I just finished building and deploying a Machine Learning model that predicts the probability of a Kickstarter campaign succeeding based simply on how the campaign had been described by its creators.

I decided to go ahead and write this short article, which contains some Exploratory Data Analysis on the data I had used to train the model. This article is geared towards entrepreneurs who want to leverage on Kickstarter and data enthusiasts who might want to find out some introductory elements of Natural Language Processing.

The data used were from Kickstarter campaigns held from January to March of 2020.

How long should your campaign description be?

This chart shows the frequency of descriptions that contain a certain number of words.

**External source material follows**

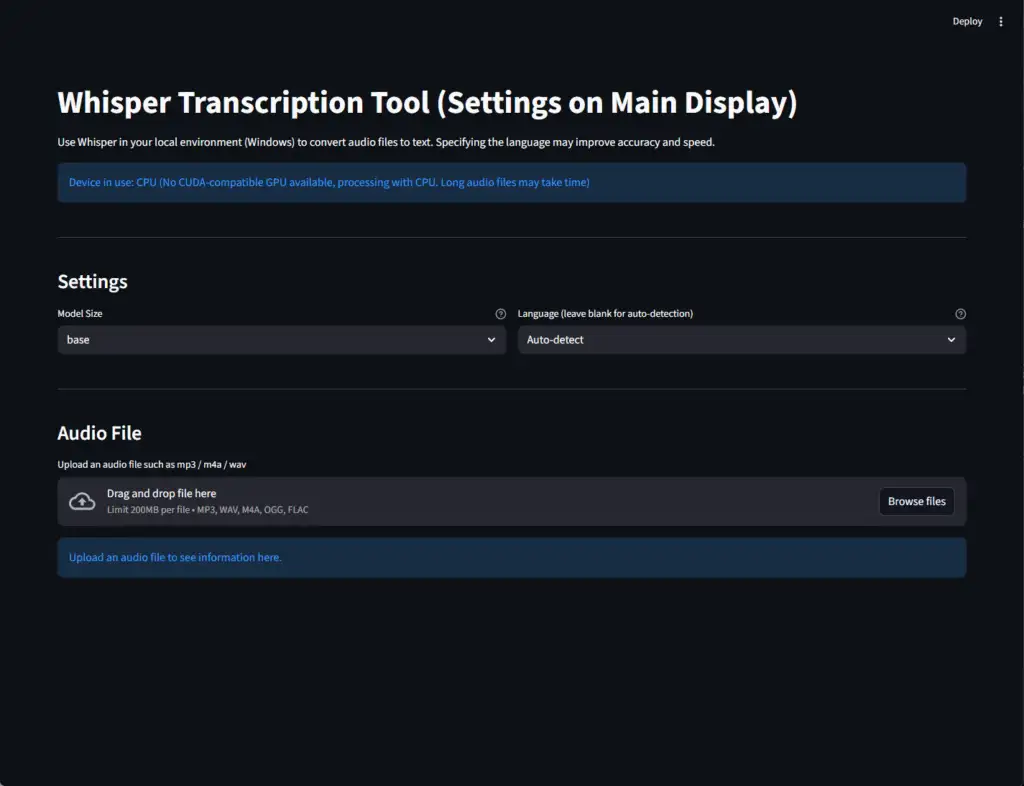Click the Audio File section heading

[99, 433]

We can see that most descriptions are about 15 to 25 words long. Few descriptions exceed 30 words while there seems to be descriptions that have less than 5 words too!

This next visualisation shows what proportion of descriptions contain how many words. Descriptions that are 20 to 22 words long make up almost 30% of all campaign descriptions.

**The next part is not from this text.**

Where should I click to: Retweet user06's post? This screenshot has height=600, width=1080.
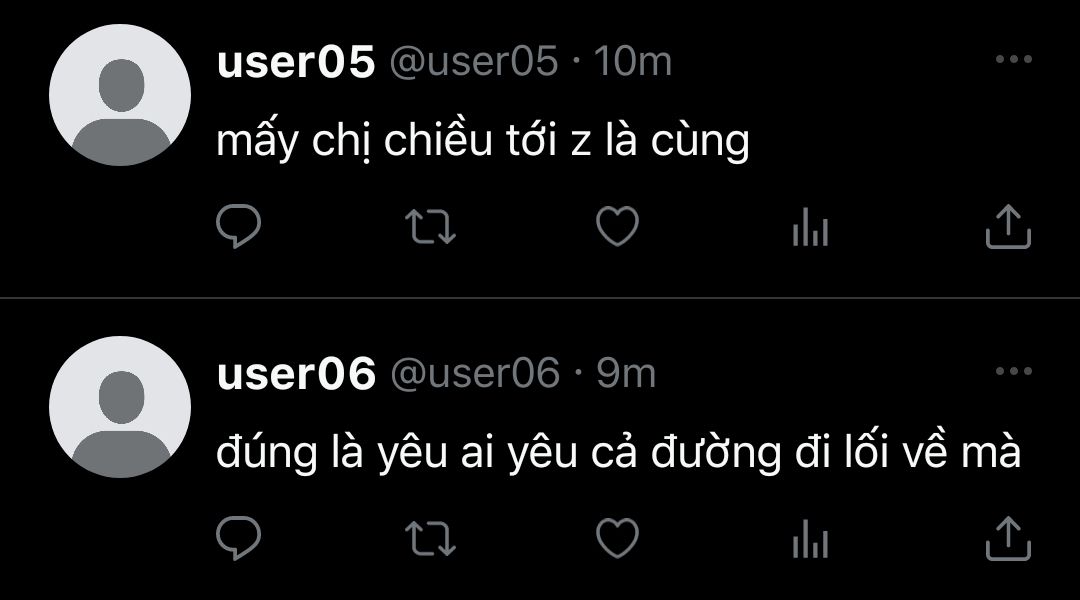point(430,539)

Does description length make a difference?

Deeper statistical analysis can be made on whether length makes a statistical significance, but based on this visualisation it seems that Failed Campaigns might have slightly longer descriptions. However, I’m not confident of this conclusion at all, as the difference seems quite minute. Moreover, campaign descriptions that are too long may be unhelpful too, so the distribution of successes and failures may differ across exact word counts.

What are the most common words used?

As we can see, words like “new” and “help” are the most common, followed by words like “album” and “book”.

What are the most common word-pairs used?

This visualisation looks at pairs of words, rather than just single words seen earlier. Again, “need help” seems like a common phrase to use. We can also deduce that the many campaigns are launched to raise funds for short films and enamel pins.

Which pair words lead to the most success?

This visualisation is interesting, since it reveals to us that campaigns related to enamel pins actually perform exceedingly well. Almost 90% of enamel pin campaigns are successfully funded. Campaigns related to “new albums” also do very well. Conversely, suggesting that you “need help” in your description actually lowers your chances of succeeding!

Most Important Features in the Model

These words are the most important words used by the Machine Learning model to discriminate between successful and failed campaigns.

Words That Have Higher Proportion of Success

Campaigns that used these words had the highest proportion of success . These values were derived from the highest coefficients of the linear Logistic Regression model. We can see that overall, enamel pins do very well in campaigns, as was shown previously too.

However, one must note that correlation does not imply causation here. Descriptions that include certain words like “enamel pin”, also have other words used to describe the overall product. Hence, simply throwing the word “pin” into a gibberish description won’t work either.

Also campaigns for enamel pins tend to have lower funding goals too. This might be why such campaigns are more successful. Regardless, one needs to take into context the whole description before a prediction on the outcome can be made.

Words That Have Lowest Proportion of Success

These words have negative scores in the model, perhaps suggesting that using them leads to lower chances of success. Interestingly, using the word “similar” leads to poor campaign results. Campaigns about food, youtube and candles also perform poorly.

As with above, just because such a word might be present does not imply that it causes the campaign to fail.

To Conclude…

How you describe your campaign obviously plays a big role in whether it becomes successfully funded. Leveraging analysis on such text data can be especially useful for entrepreneurs, giving insights that the Kickstarter domain doesn’t provide.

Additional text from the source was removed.